(Saved entries)

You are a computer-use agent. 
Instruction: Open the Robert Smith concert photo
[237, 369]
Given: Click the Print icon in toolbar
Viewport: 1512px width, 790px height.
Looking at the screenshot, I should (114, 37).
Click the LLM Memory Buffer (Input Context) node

* * *

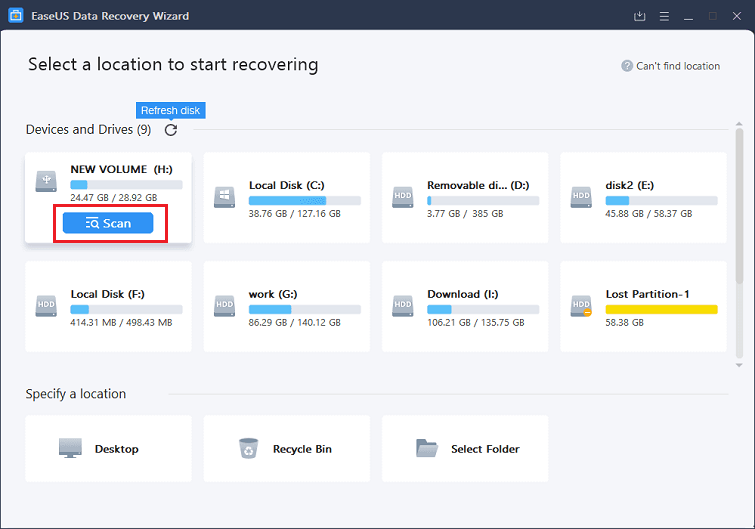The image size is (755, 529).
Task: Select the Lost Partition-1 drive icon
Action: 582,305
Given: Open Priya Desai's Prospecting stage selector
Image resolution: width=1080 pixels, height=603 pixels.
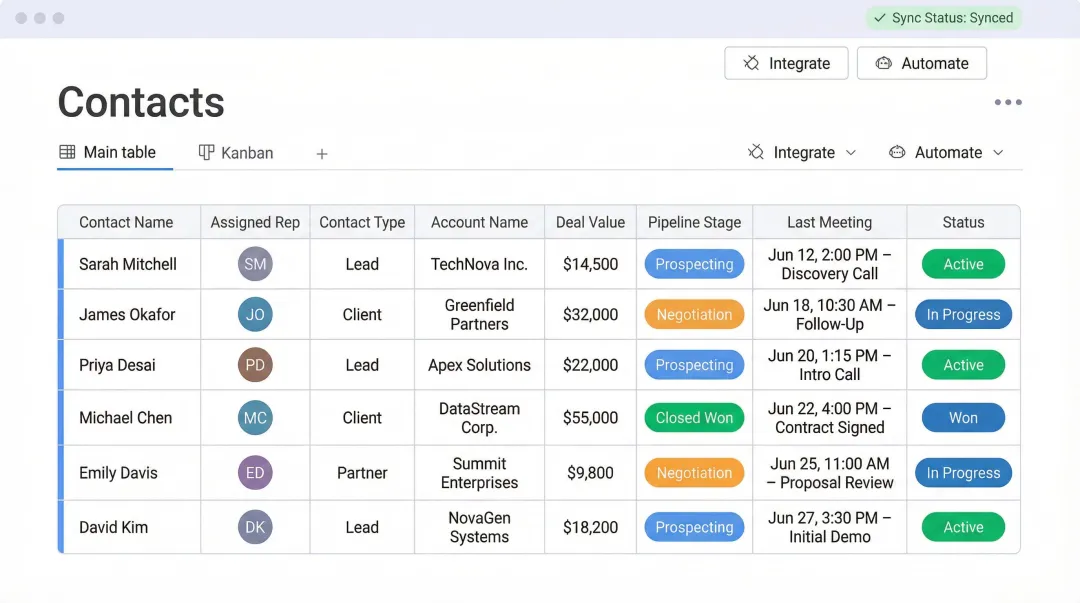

==

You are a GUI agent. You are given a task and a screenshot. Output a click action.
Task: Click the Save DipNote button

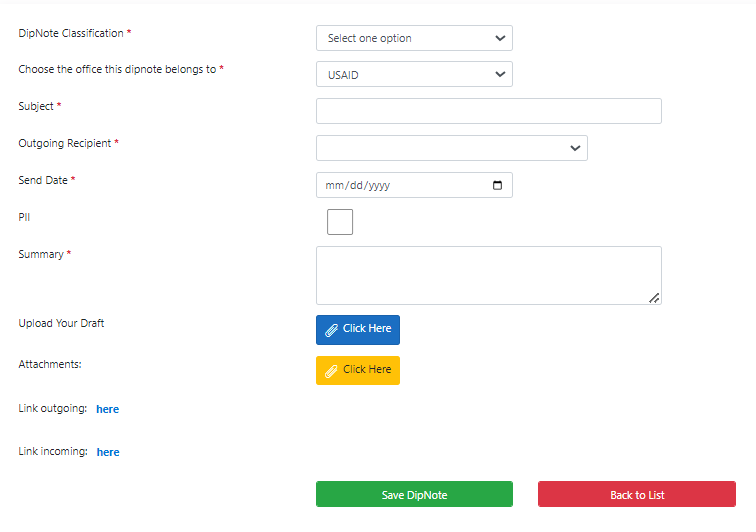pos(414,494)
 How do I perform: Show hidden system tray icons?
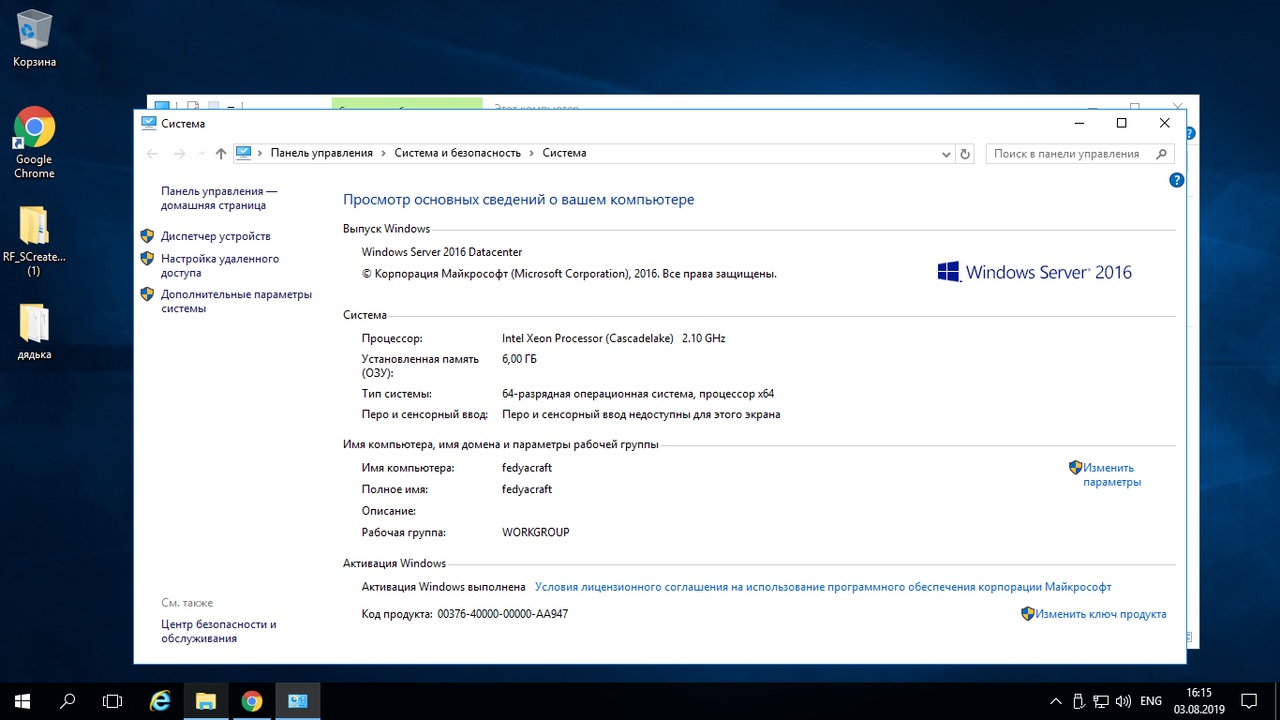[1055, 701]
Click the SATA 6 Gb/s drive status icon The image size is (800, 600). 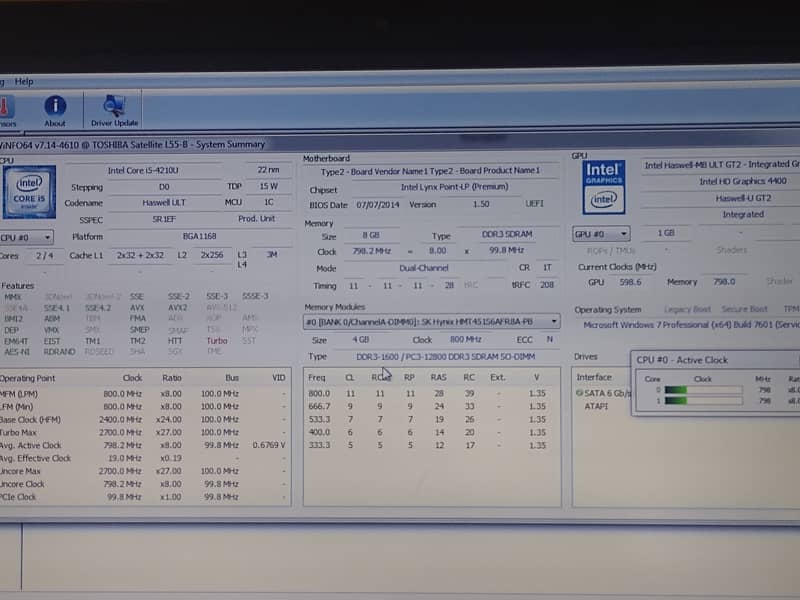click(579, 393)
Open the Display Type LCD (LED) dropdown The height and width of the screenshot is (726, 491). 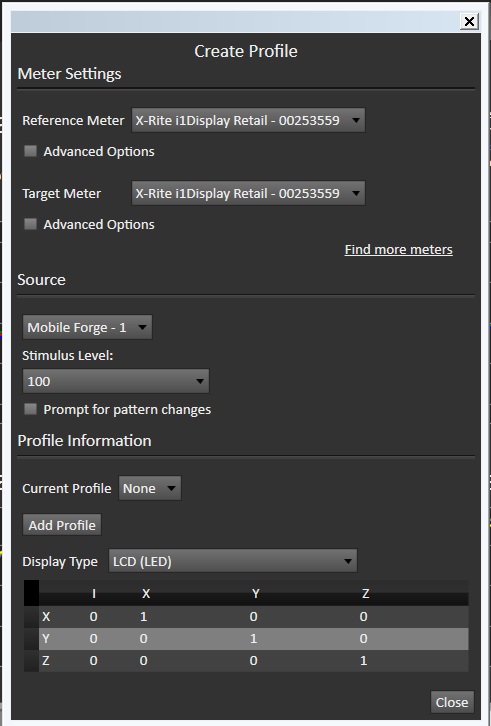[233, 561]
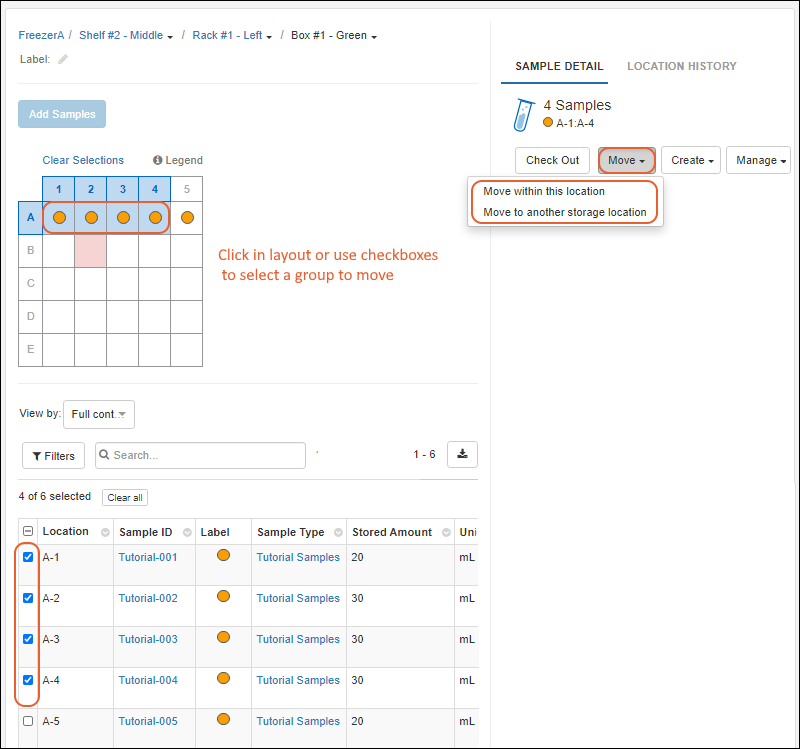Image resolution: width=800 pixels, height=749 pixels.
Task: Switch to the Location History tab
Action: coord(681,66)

== EXERCISE BRIEF ==
Output the lines above exactly, but only those between the line holding "Given: Click the Print icon in toolbar" and the line holding "Click the LLM", inclusive.

== ANSWER TO THE EXERCISE ==
Given: Click the Print icon in toolbar
Viewport: 1512px width, 790px height.
Looking at the screenshot, I should (114, 37).
Click the LLM Memory Buffer (Input Context) node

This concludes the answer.